INSTRUCTIONS TO FOLLOW - Starting at the line that contains "Where should I", copy every line through the end of the records below exactly as written, leaving out pictures.

Stored items

════

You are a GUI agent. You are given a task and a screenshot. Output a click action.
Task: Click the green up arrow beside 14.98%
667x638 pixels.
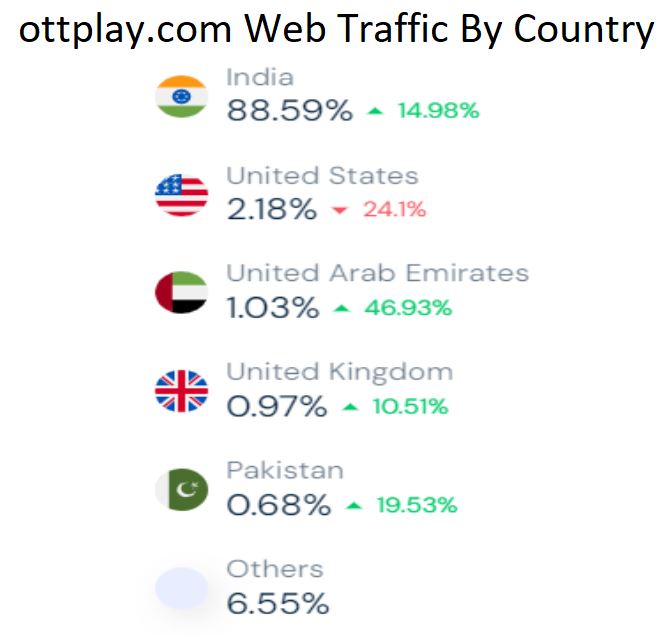(x=375, y=111)
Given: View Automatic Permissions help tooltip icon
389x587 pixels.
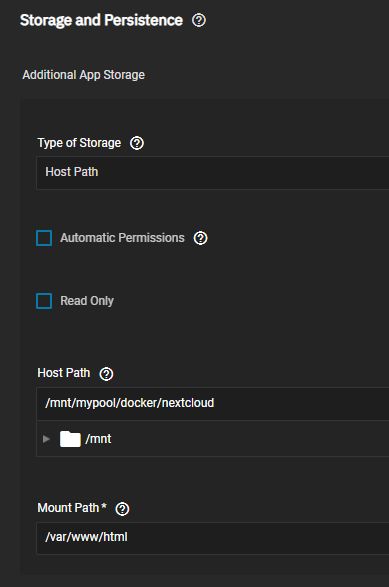Looking at the screenshot, I should pyautogui.click(x=200, y=238).
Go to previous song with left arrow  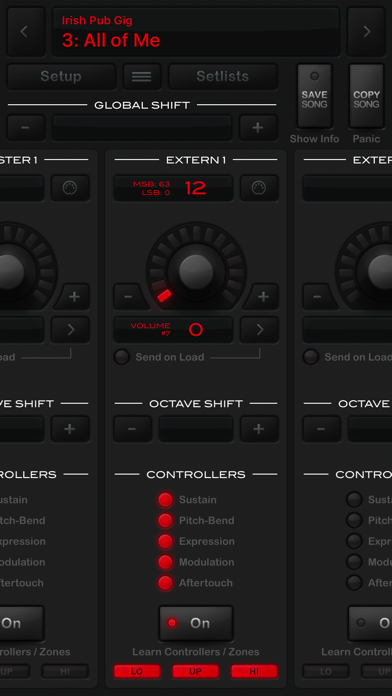click(x=26, y=32)
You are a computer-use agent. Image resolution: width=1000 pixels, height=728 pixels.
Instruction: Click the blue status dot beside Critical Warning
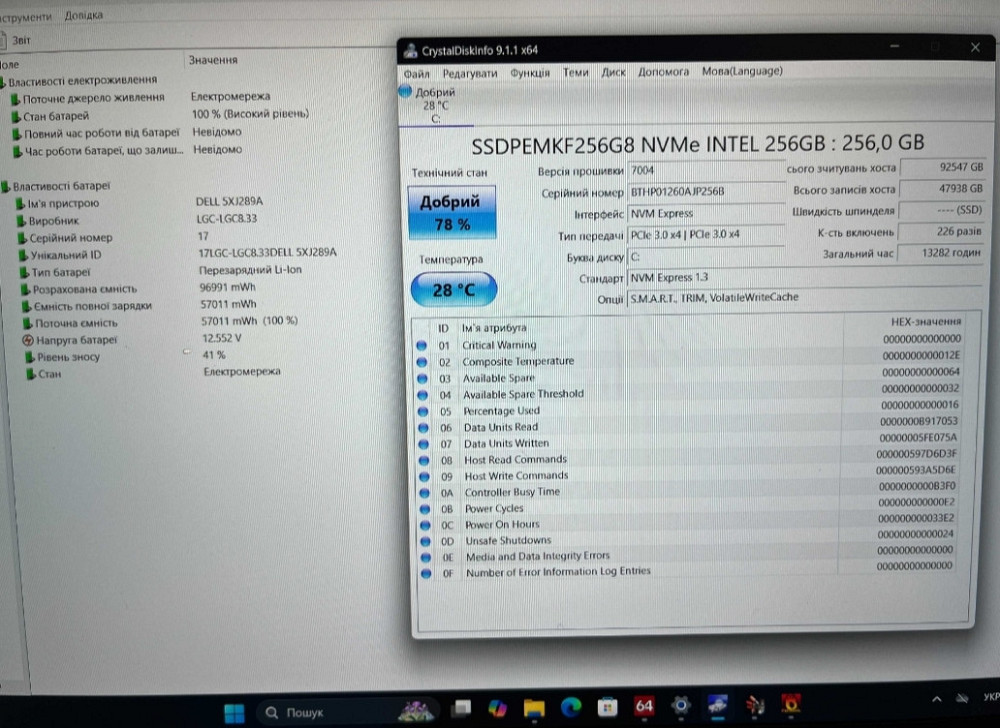click(x=424, y=345)
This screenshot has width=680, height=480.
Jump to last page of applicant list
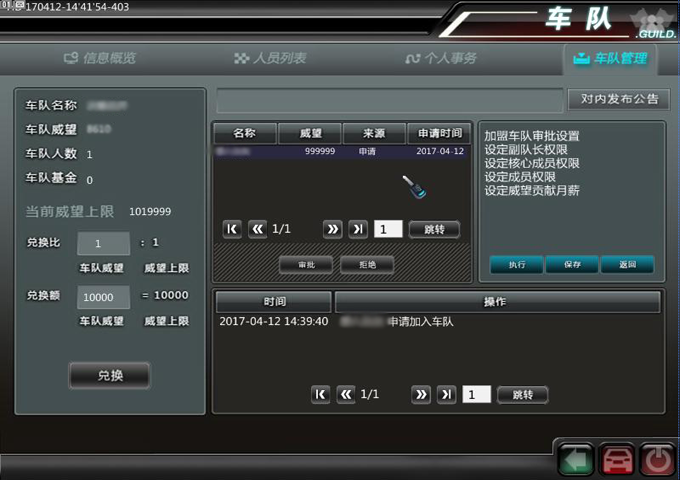358,229
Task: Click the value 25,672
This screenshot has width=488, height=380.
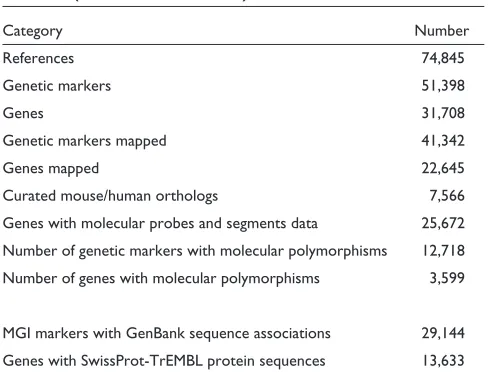Action: (443, 223)
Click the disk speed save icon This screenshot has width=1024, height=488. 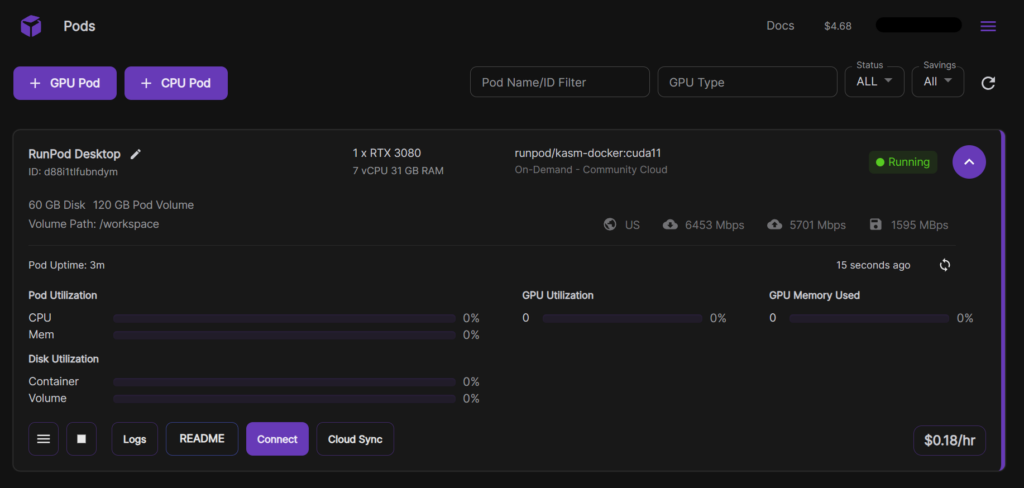pos(876,225)
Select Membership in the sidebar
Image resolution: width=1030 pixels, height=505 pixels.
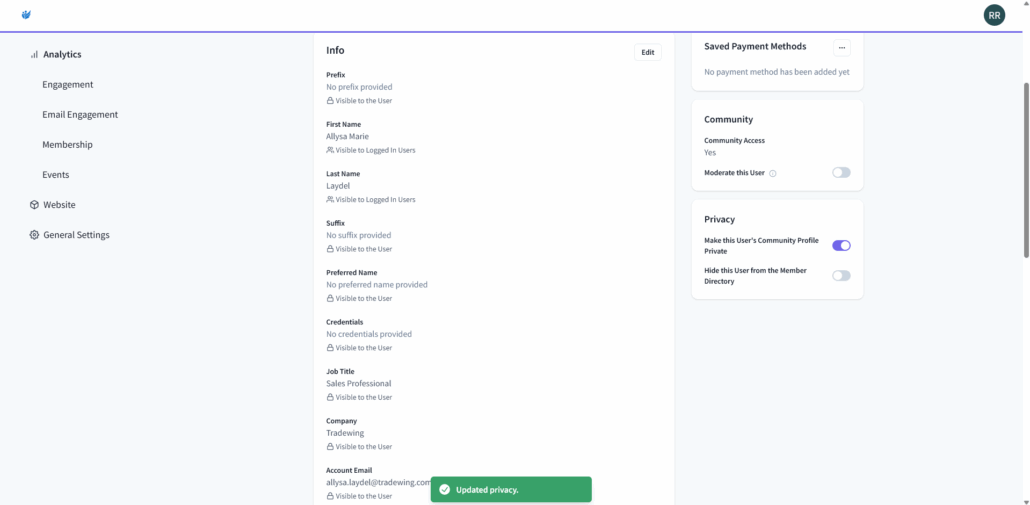point(67,145)
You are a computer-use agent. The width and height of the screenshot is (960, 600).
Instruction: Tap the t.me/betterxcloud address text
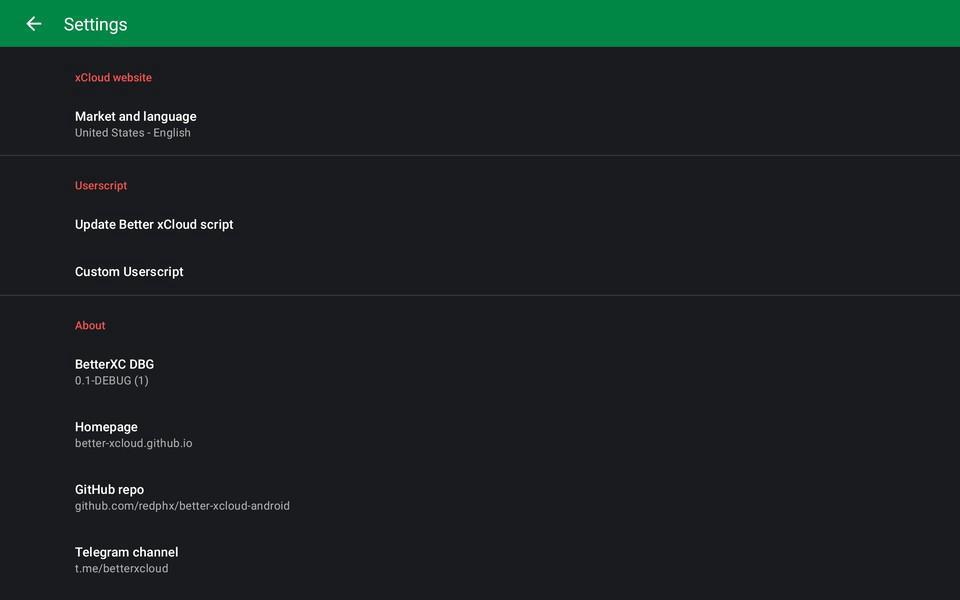[x=121, y=567]
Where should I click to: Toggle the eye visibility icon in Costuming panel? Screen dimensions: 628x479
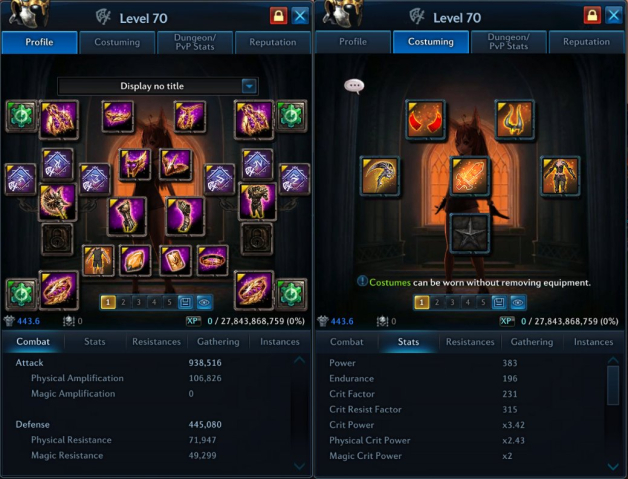[x=517, y=302]
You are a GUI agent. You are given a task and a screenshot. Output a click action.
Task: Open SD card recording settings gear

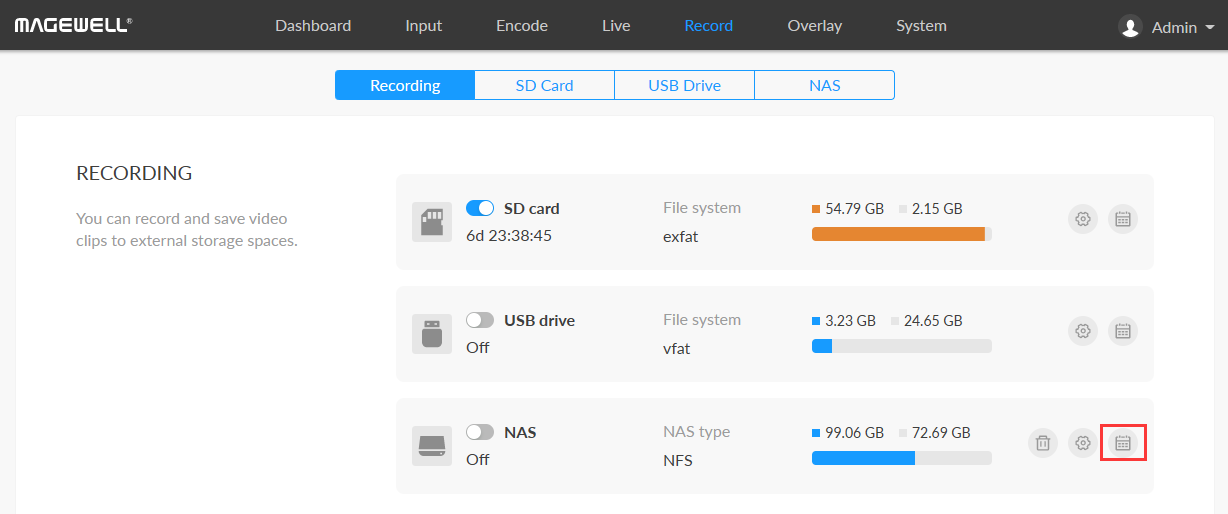pos(1082,219)
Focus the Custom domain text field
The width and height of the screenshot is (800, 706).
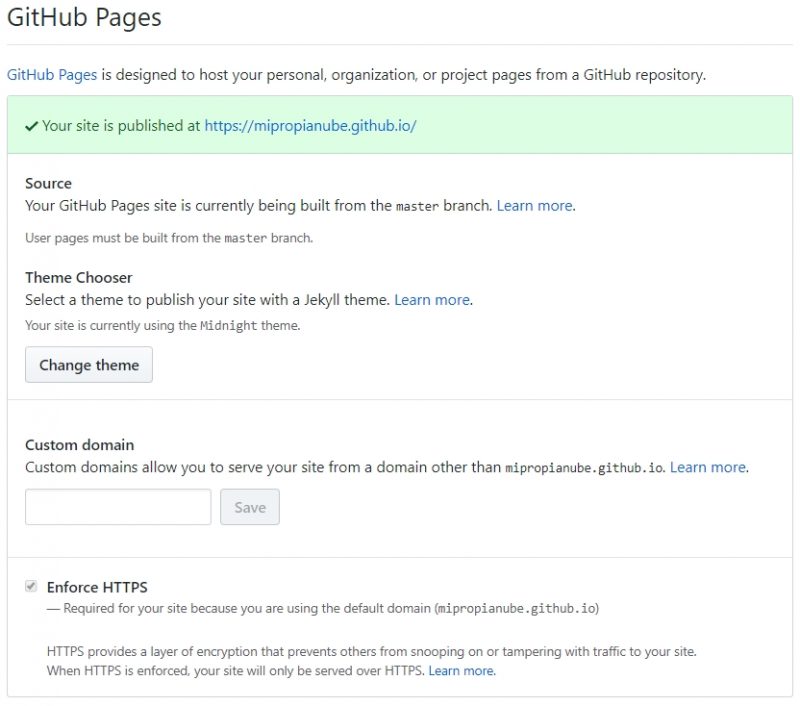[x=118, y=507]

════

OUTPUT FOR THIS EXERCISE -
Where should I click to: Toggle the eye visibility icon in Costuming panel? Screen dimensions: 628x479
[x=517, y=302]
You are a GUI agent. You are given a task and a screenshot. Output a click action.
Task: Open SD card recording settings gear

pos(1082,219)
Focus the Custom domain text field
The width and height of the screenshot is (800, 706).
[x=118, y=507]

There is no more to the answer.